One critical aspect of early human sociality that challenges the notion of ubiquitous monogamy is the concept of "pair-bonding" itself. While humans certainly form pair-bonds, these bonds are not always exclusive or lifelong. Many species exhibit social monogamy (living with one partner) without necessarily practicing sexual monogamy. Among humans, the formation of strong, affectionate bonds between individuals is a hallmark of our species, but the extent to which these bonds were historically exclusive has been a subject of much debate. It's plausible that in early human groups, pair-bonds served specific functions, such as cooperative childcare and resource sharing, but these bonds might have coexisted with other, more fluid sexual and romantic connections within the broader social group.
The very concept of "marriage" as a legally or religiously sanctioned institution is a relatively late development in human history. For much of our past, relationships were likely more informal, guided by custom and practical necessity rather than codified laws. The emphasis would have been on the social recognition of relationships that contributed to the well-being of the group, whether through child-rearing, labor, or alliance formation. The idea of "possessing" a partner or partners in an exclusive sense may have emerged more strongly with the development of agriculture, sedentary lifestyles, and the accumulation of private property, where inheritance and the clear lineage of offspring became increasingly important.
The diversity of mating systems observed in contemporary primate species, our closest relatives, further underscores the likelihood of varied ancestral human patterns. While some primates are largely monogamous, others are polygynous, and some exhibit multi-male, multi-female systems. This spectrum of primate mating strategies suggests that there is no single "natural" primate pattern, and by extension, no single "natural" human pattern. Our evolutionary heritage is one of adaptability and behavioral flexibility, traits that would have allowed early humans to thrive in a wide range of ecological niches.

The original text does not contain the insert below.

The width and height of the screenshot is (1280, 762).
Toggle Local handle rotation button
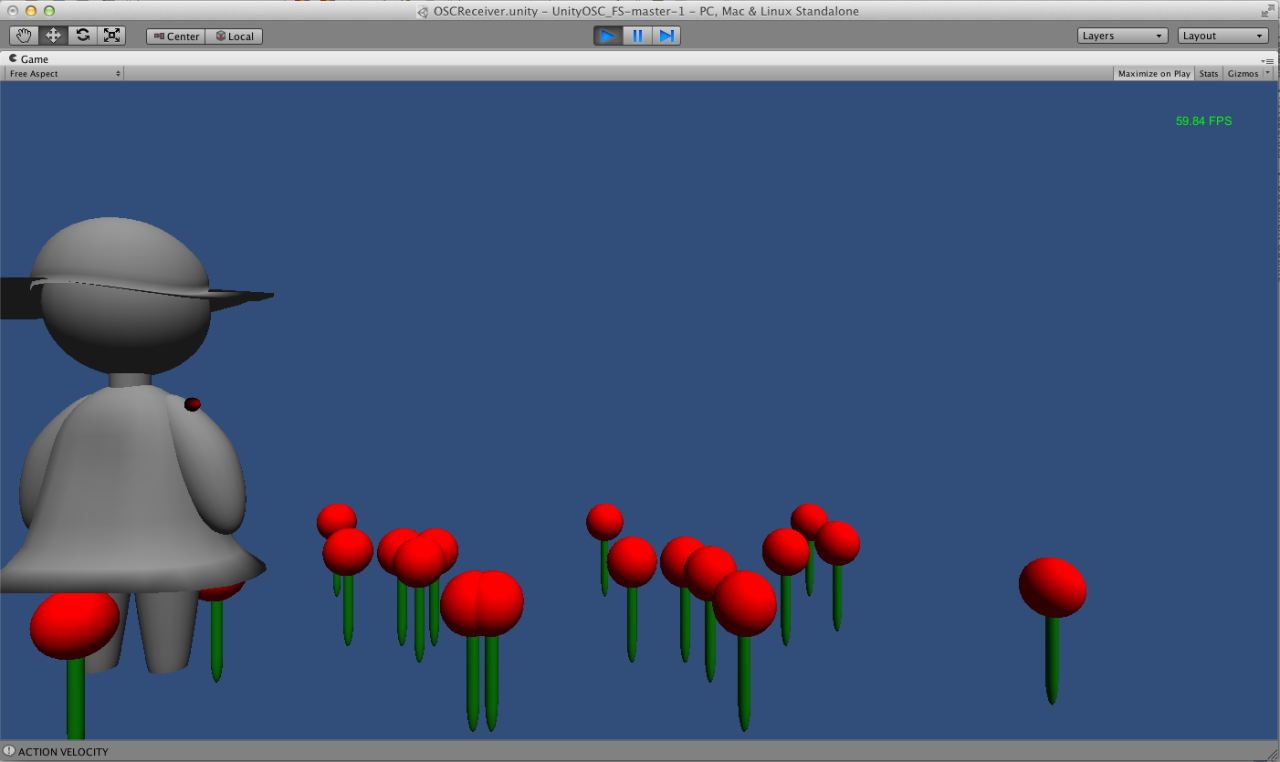234,37
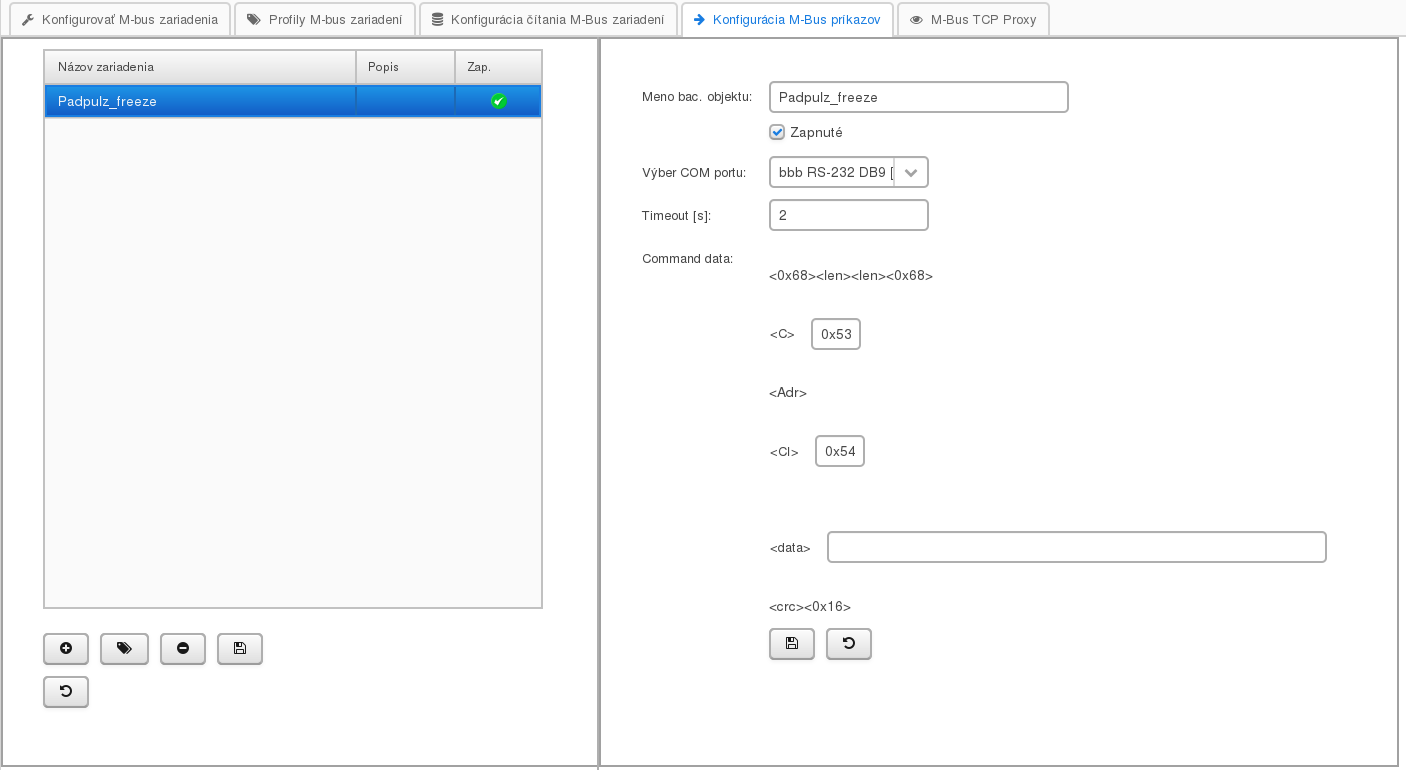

Ultimately, the deep time of desire suggests a human past far richer and more varied than often assumed. Early humans were not bound by rigid social contracts or the dictates of a singular mating system. Instead, they navigated their intimate lives with pragmatism and adaptability, shaping relationships to meet the demands of survival, child-rearing, and social cohesion. The flexibility embedded in our evolutionary history laid the groundwork for the astonishing diversity of romantic and familial arrangements that would emerge across different cultures and throughout the ages, a diversity we will explore in the subsequent chapters. Understanding this deep history helps us to appreciate that the desire for connection, care, and partnership has always been present, but its expression has taken myriad forms, far beyond the narrow confines of any single ideal.